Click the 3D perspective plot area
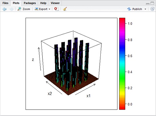This screenshot has width=156, height=116. point(71,64)
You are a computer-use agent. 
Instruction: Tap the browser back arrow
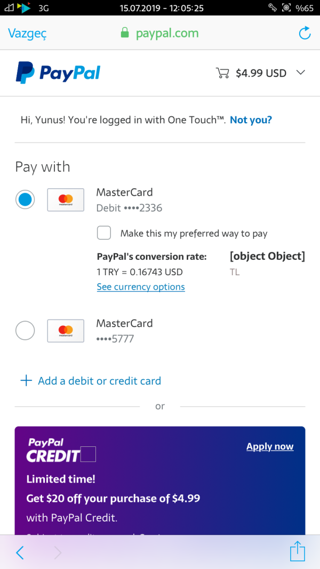20,553
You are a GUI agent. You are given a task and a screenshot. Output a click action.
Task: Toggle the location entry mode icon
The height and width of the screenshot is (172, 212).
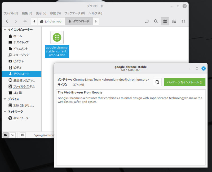click(x=147, y=21)
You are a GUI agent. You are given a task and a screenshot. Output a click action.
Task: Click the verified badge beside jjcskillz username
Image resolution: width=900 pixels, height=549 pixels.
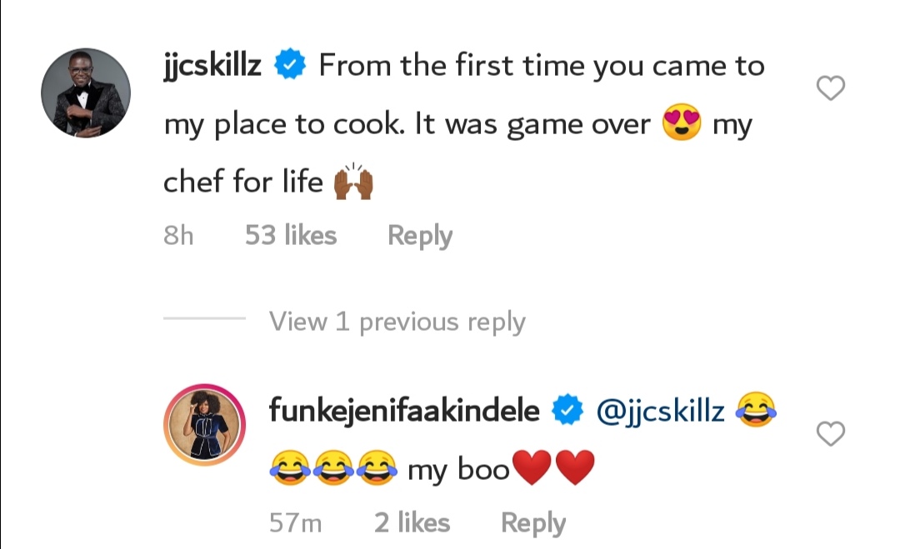(291, 66)
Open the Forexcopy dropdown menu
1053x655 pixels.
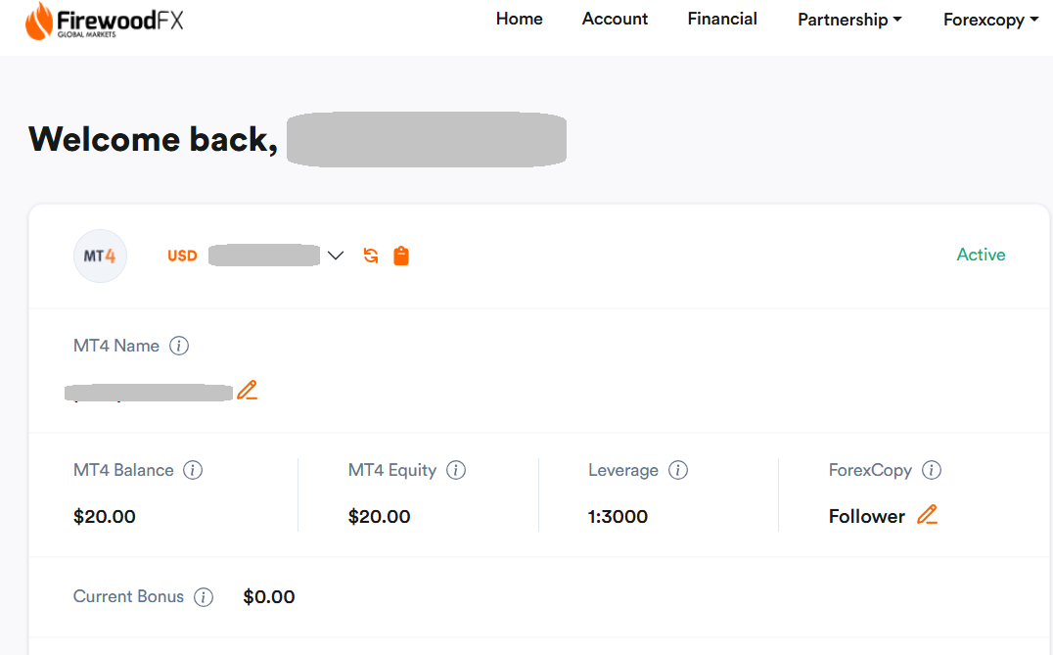(990, 20)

Requirement:
Rewrite every line of the rows above as a Markdown table with the columns Line No. and Line, numbering each line in order and skipping blank lines. Leave the pictures out of the table.

Result of this task:
| Line No. | Line |
|---|---|
| 1 | Click the 3D perspective plot area |
| 2 | This screenshot has width=156, height=116. point(71,64) |
| 3 | You are a computer-use agent.  |
| 4 | Instruction: Tap the browser back arrow |
| 5 | 20,553 |
| 6 | You are a GUI agent. You are given a task and a screenshot. Output a click action. |
| 7 | Task: Toggle the location entry mode icon |
| 8 | The height and width of the screenshot is (172, 212). |
| 9 | click(x=147, y=21) |
| 10 | You are a GUI agent. You are given a task and a screenshot. Output a click action. |
| 11 | Task: Click the verified badge beside jjcskillz username |
| 12 | Image resolution: width=900 pixels, height=549 pixels. |
| 13 | (291, 66) |
| 14 | Open the Forexcopy dropdown menu |
| 15 | 1053x655 pixels. |
| 16 | (990, 20) |